* [What is needed]:
Reproduce word for word the lines starting at the one containing "Image resolution: width=992" and ending with the last line of the records. Leave the pictures out.
____ Data for this task
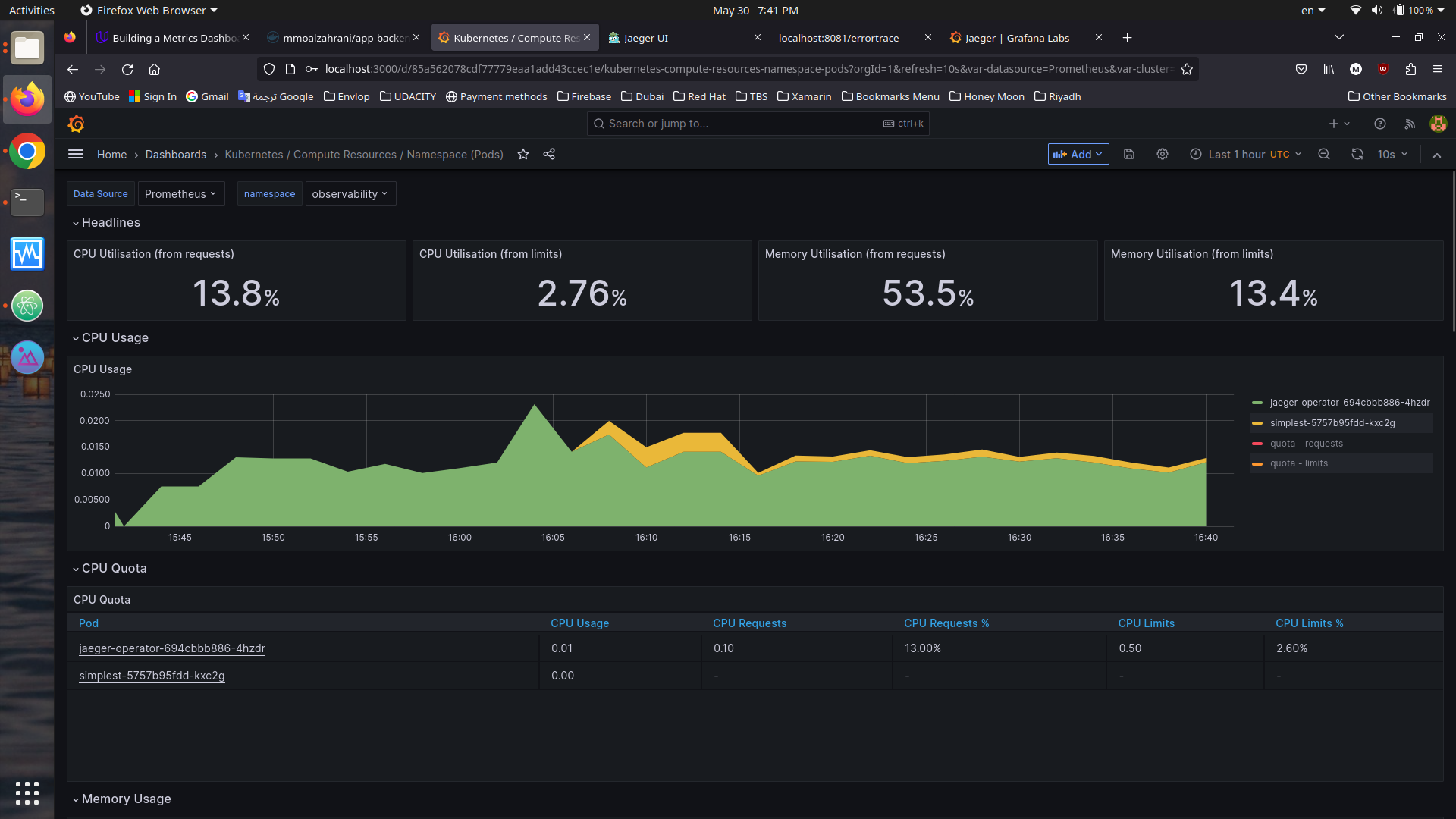The height and width of the screenshot is (819, 1456).
Task: Open dashboard settings gear icon
Action: (1163, 154)
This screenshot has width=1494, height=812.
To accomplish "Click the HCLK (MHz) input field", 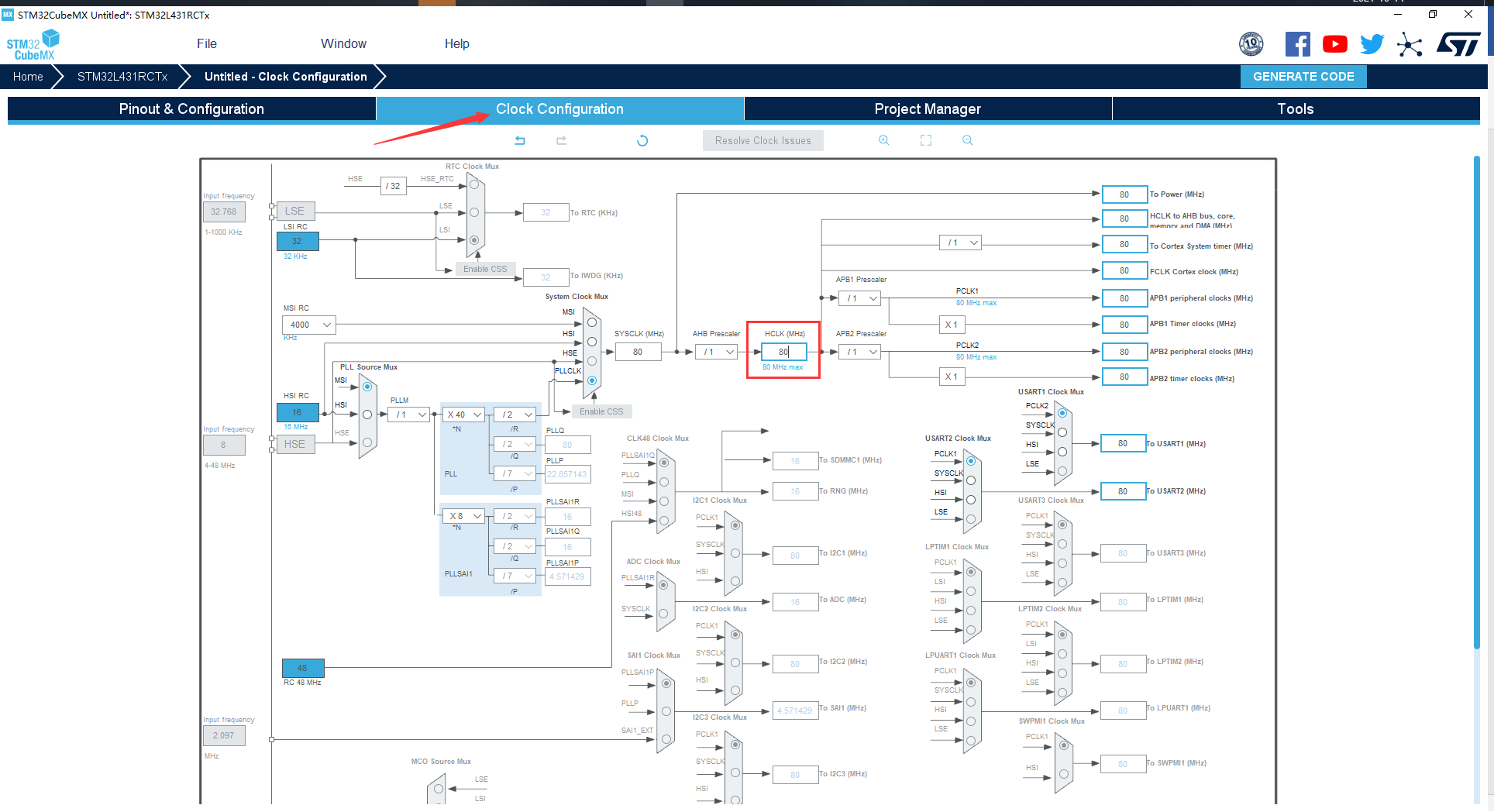I will click(783, 352).
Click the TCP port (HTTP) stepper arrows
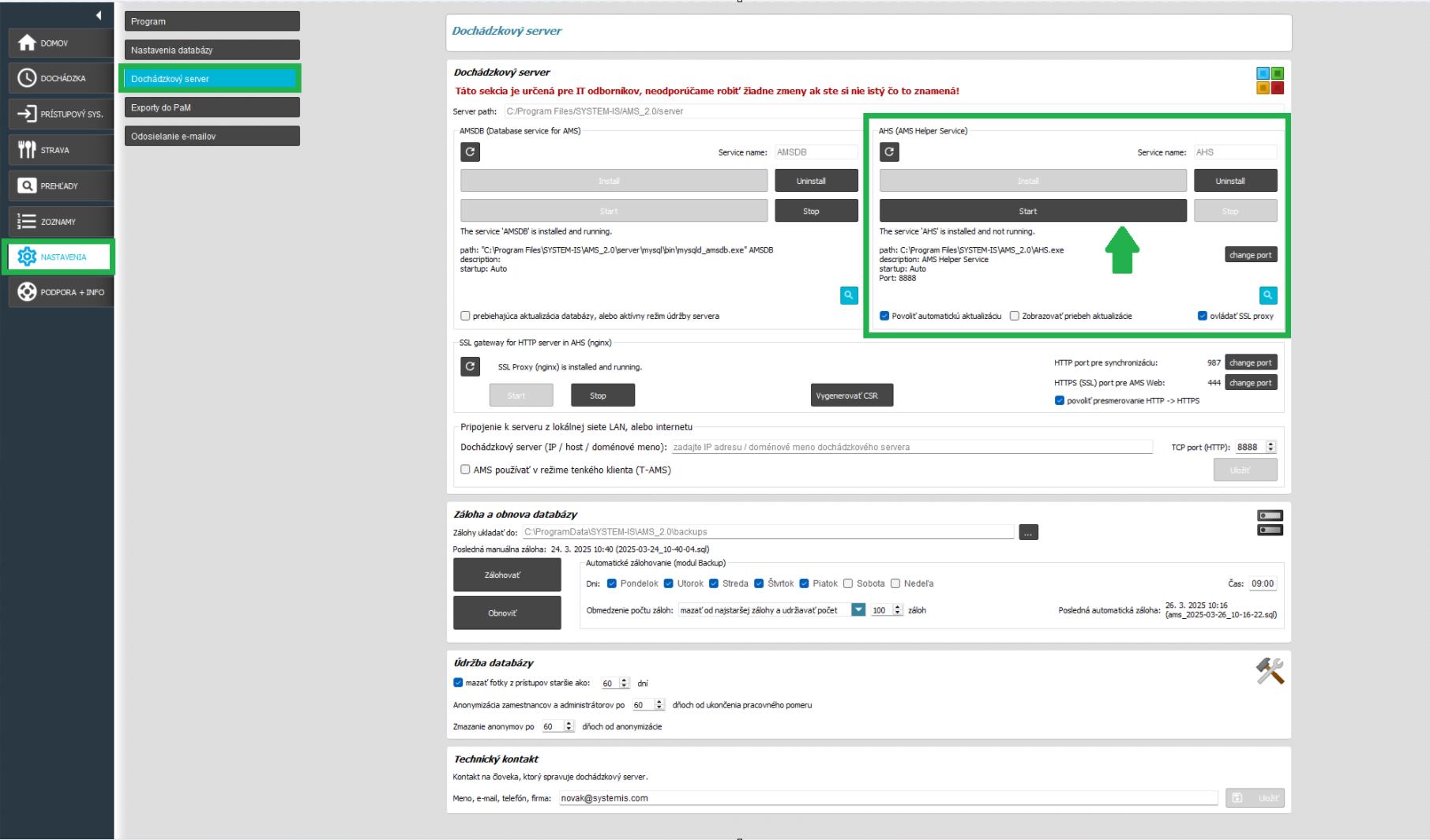Image resolution: width=1430 pixels, height=840 pixels. pyautogui.click(x=1270, y=447)
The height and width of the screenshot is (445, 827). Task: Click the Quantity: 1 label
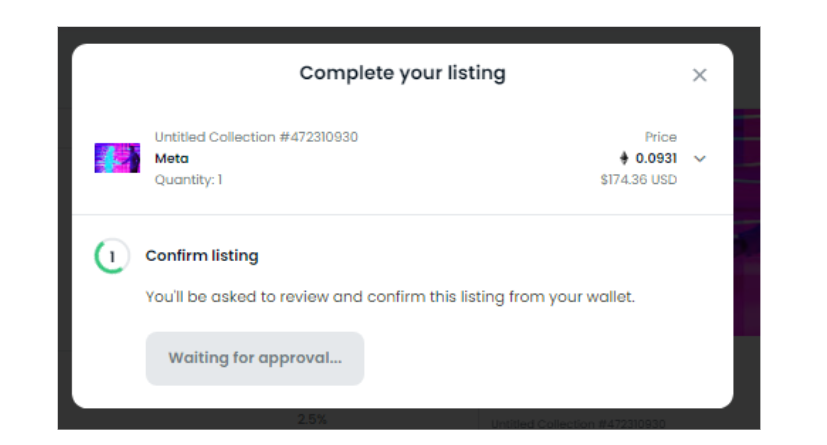click(188, 180)
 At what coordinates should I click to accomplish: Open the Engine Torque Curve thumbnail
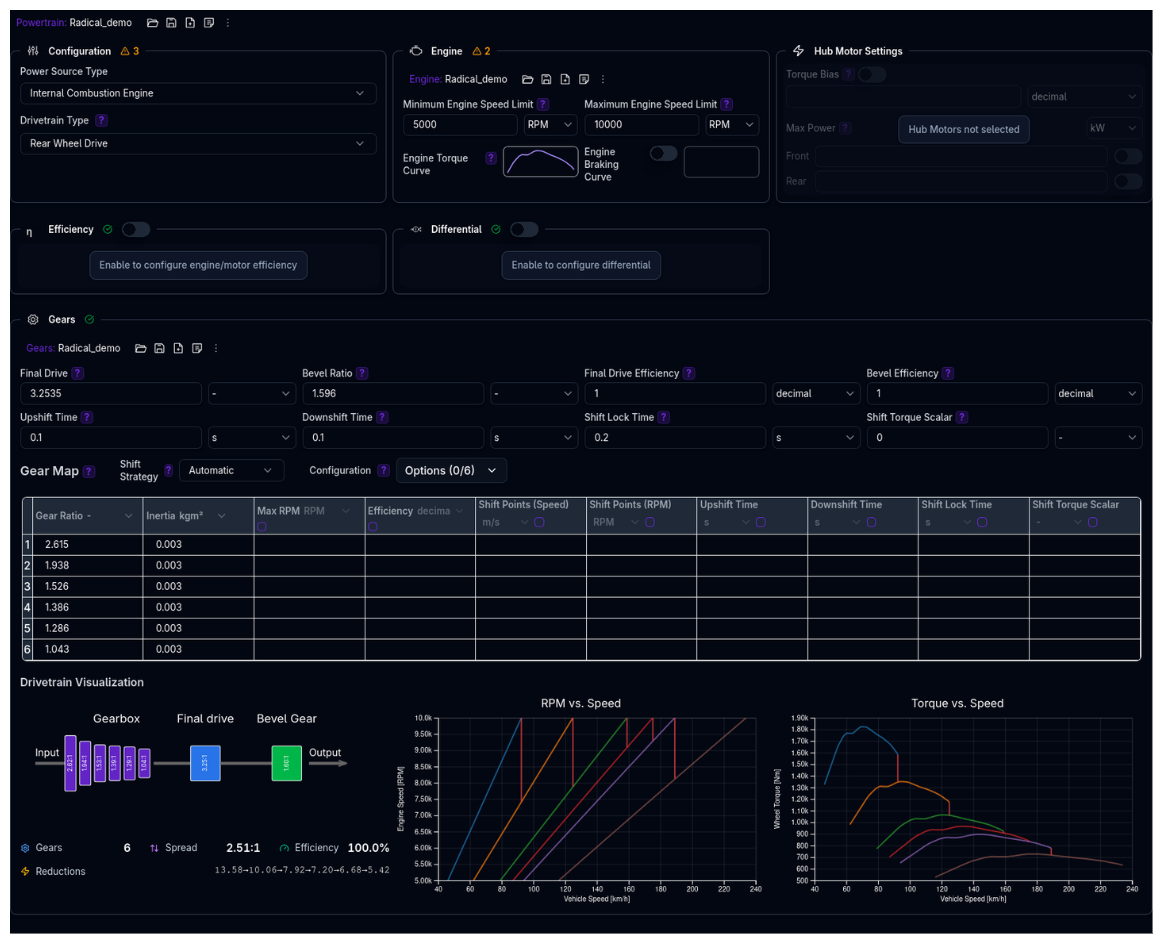click(x=540, y=161)
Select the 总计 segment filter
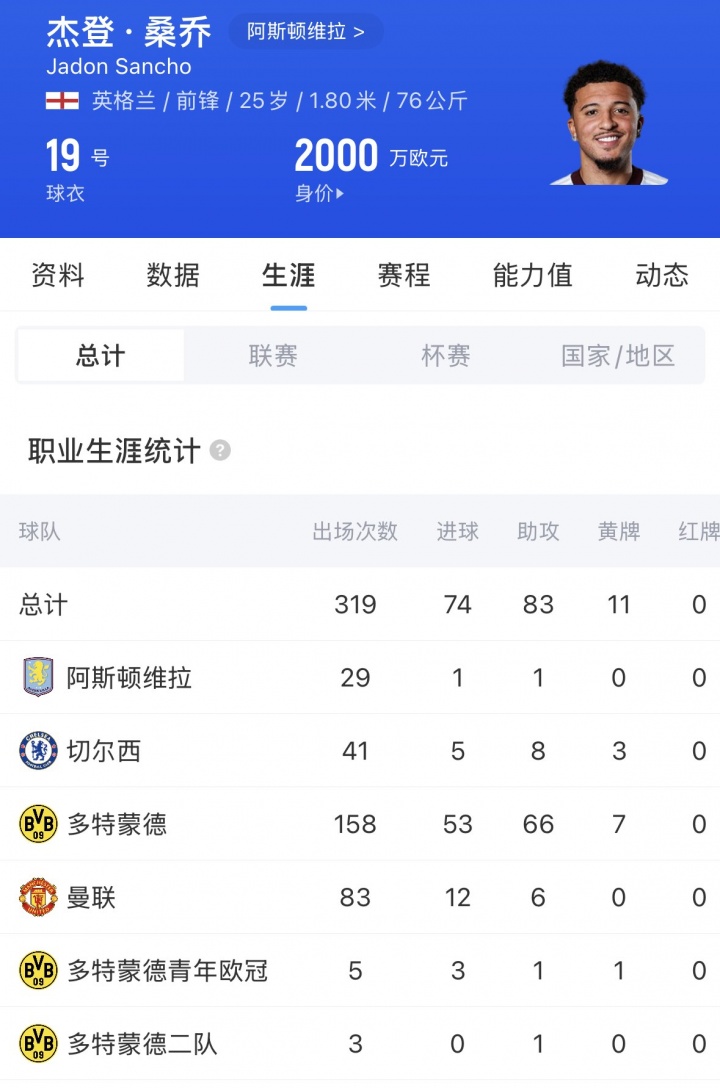The image size is (720, 1088). click(x=101, y=356)
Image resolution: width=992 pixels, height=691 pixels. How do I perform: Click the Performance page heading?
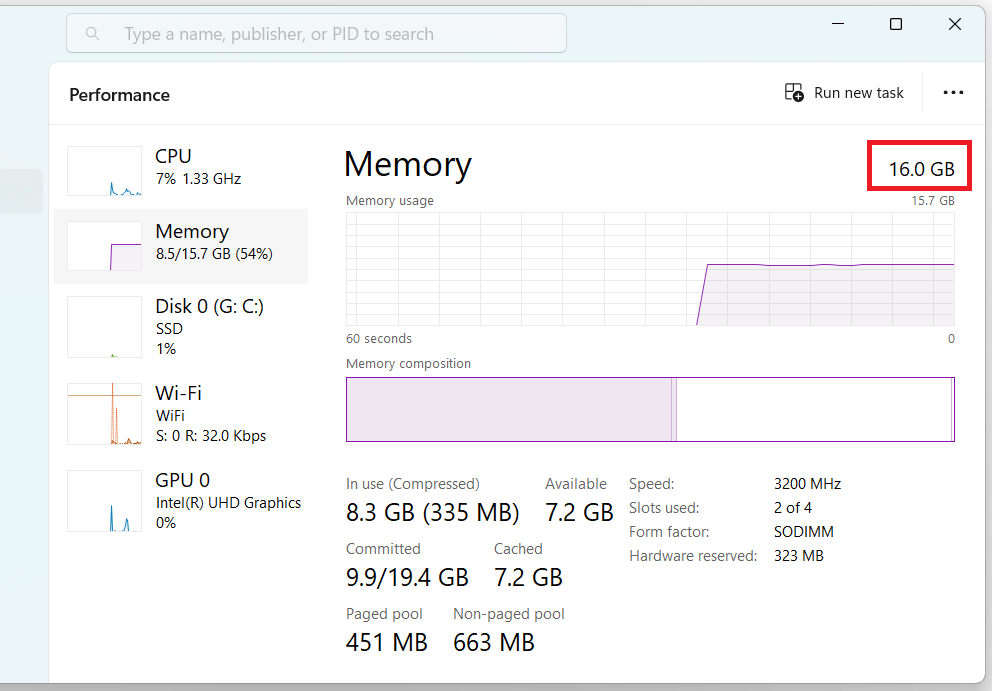[120, 95]
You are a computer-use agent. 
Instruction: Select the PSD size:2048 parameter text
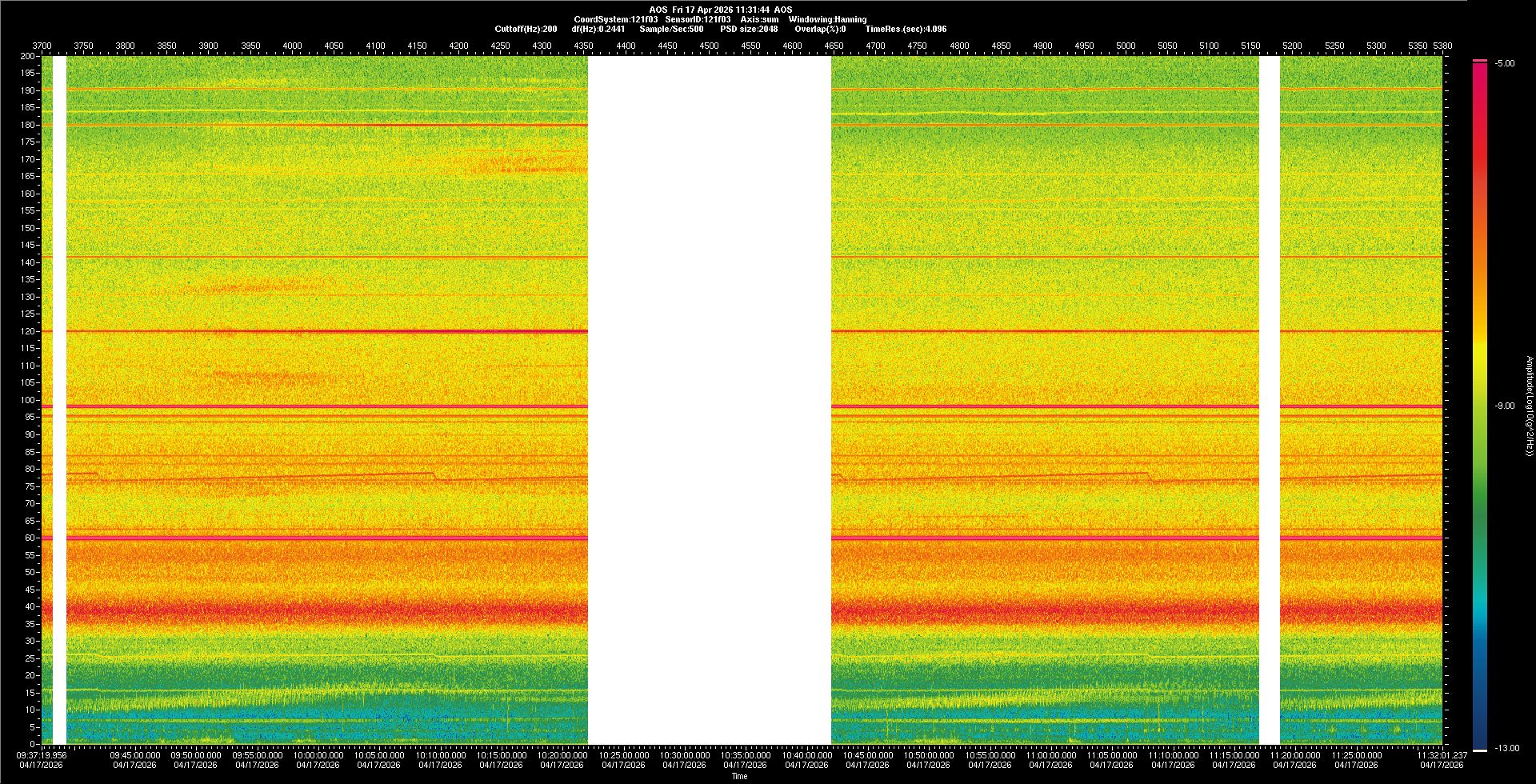coord(749,29)
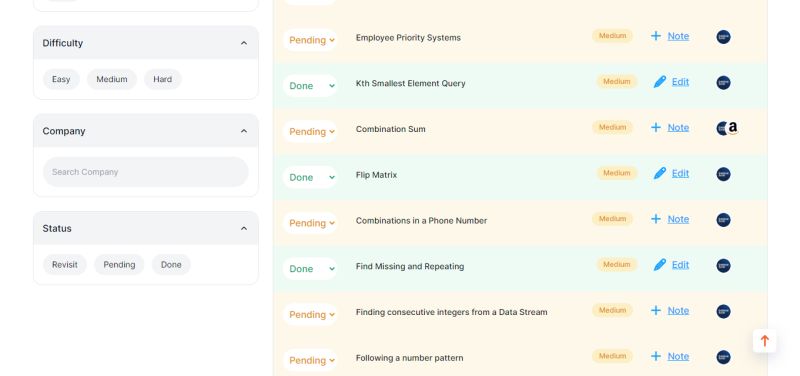
Task: Open the Done status dropdown for Flip Matrix
Action: tap(310, 178)
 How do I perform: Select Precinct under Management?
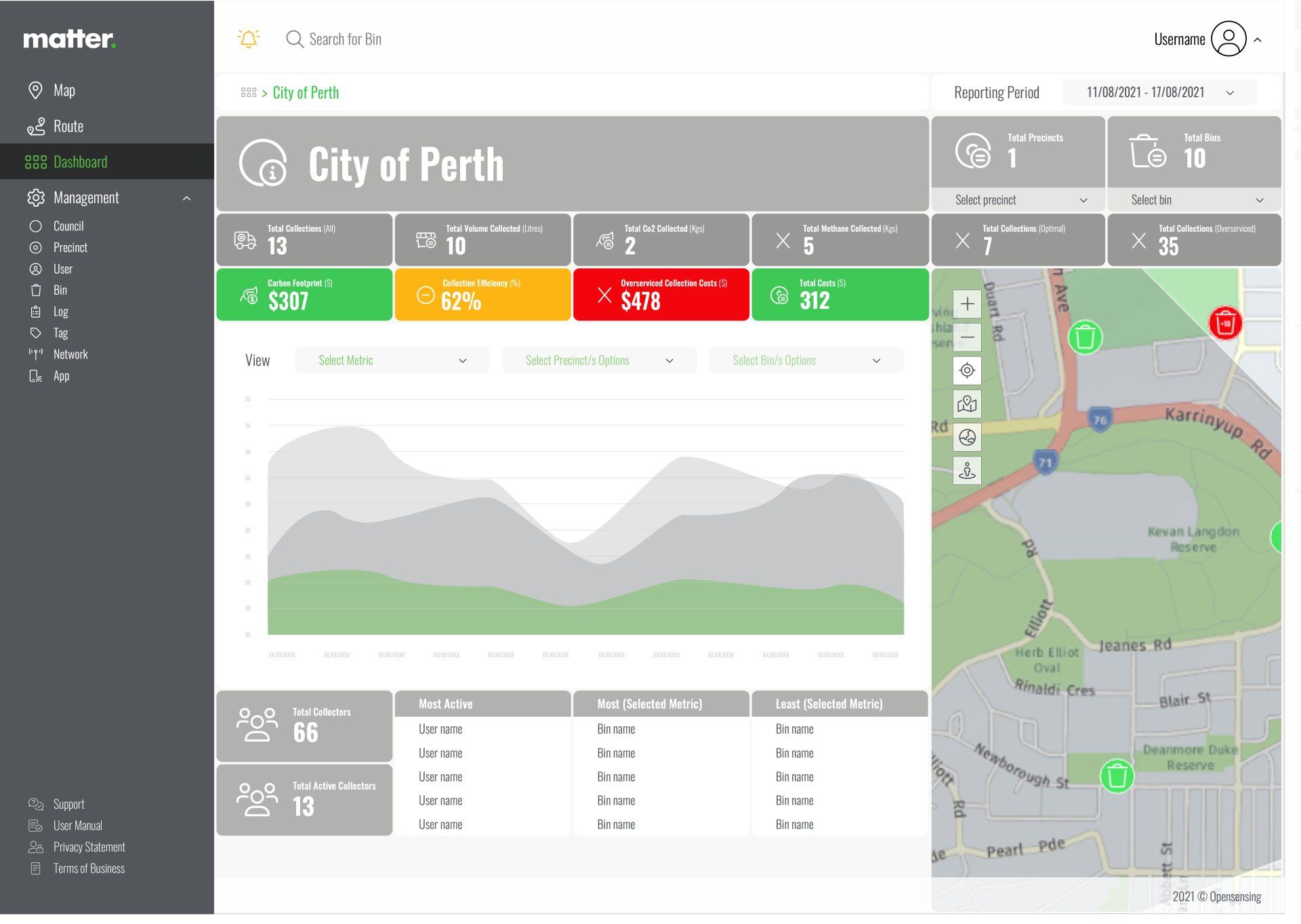(70, 248)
________
* [Task solution]:
Image resolution: width=992 pixels, height=691 pixels. How do I perform: Click the Performance page heading?
[120, 95]
You are a computer-use agent. 
Instruction: Select the PSD size:2048 parameter text
coord(749,29)
Task: Open the Done status dropdown for Flip Matrix
Action: tap(310, 178)
 How do I perform: Select Precinct under Management?
(70, 248)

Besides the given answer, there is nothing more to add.